* **Saved data entries**
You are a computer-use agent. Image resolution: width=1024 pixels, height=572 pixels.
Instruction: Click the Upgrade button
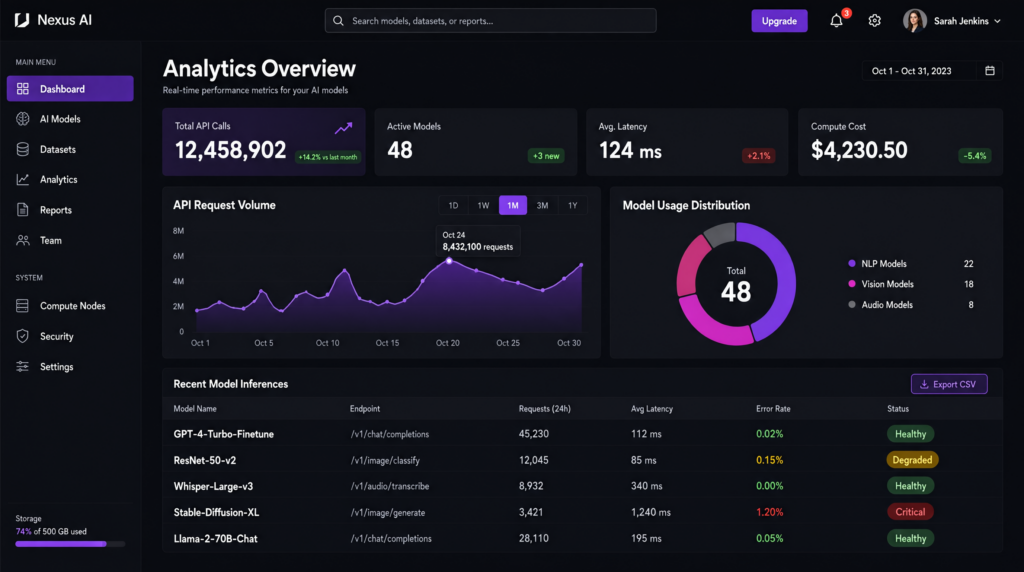pyautogui.click(x=779, y=21)
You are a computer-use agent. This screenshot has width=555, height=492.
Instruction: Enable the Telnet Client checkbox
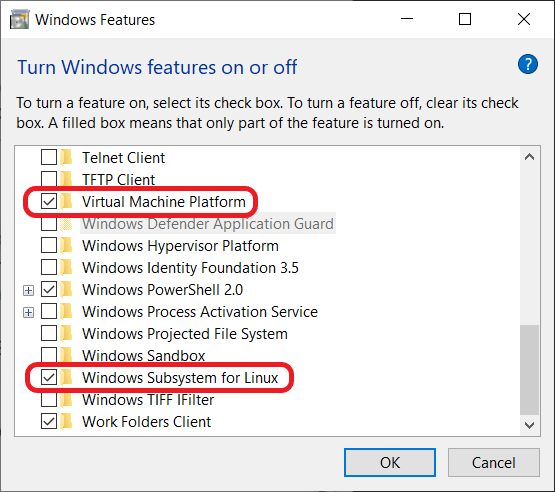[x=49, y=157]
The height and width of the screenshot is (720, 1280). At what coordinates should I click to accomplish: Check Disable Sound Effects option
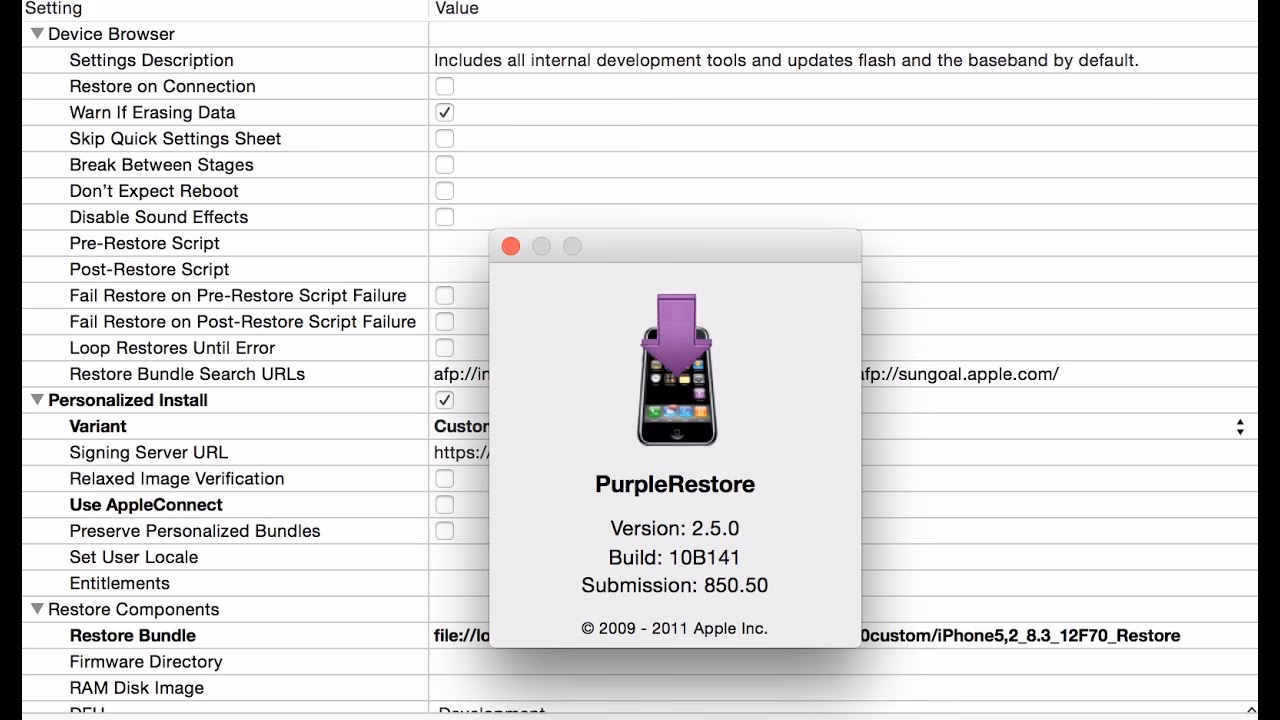445,217
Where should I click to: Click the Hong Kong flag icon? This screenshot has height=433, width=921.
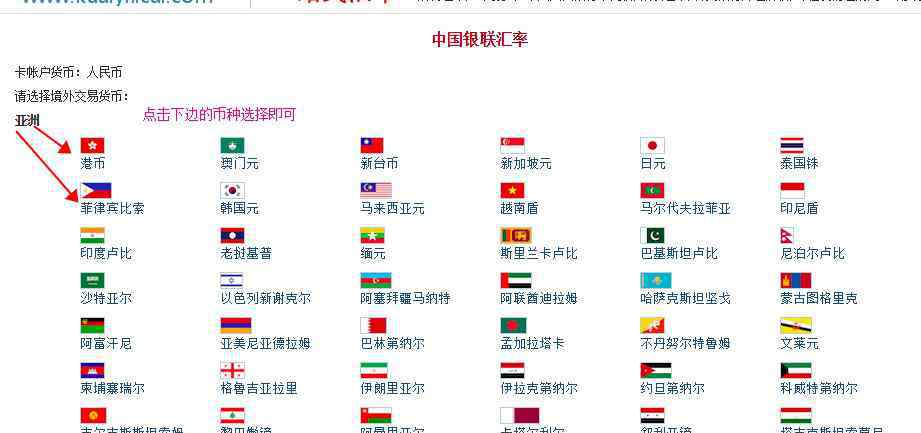[92, 146]
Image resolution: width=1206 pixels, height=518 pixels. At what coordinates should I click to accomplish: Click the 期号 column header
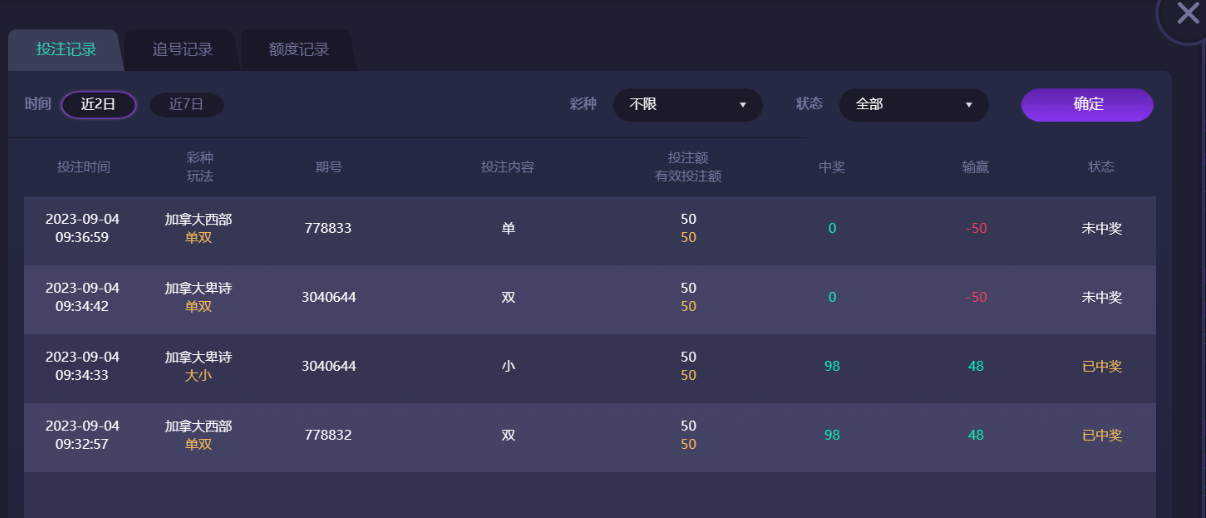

* **Task brief**
The records above are to be quoted exactly, with all pictures left out.

* **Task response**
You are a computer-use agent. Image resolution: width=1024 pixels, height=572 pixels.
Instruction: Click the Upgrade button
pyautogui.click(x=779, y=21)
You are a computer-use agent. This screenshot has width=555, height=492.
Instruction: Enable the Telnet Client checkbox
[x=49, y=157]
The height and width of the screenshot is (720, 1280). At what coordinates should I click to accomplish: Check Disable Sound Effects option
445,217
Where should I click to: Click the Hong Kong flag icon? This screenshot has height=433, width=921.
[92, 146]
Image resolution: width=1206 pixels, height=518 pixels. At what coordinates should I click to accomplish: Click the 期号 column header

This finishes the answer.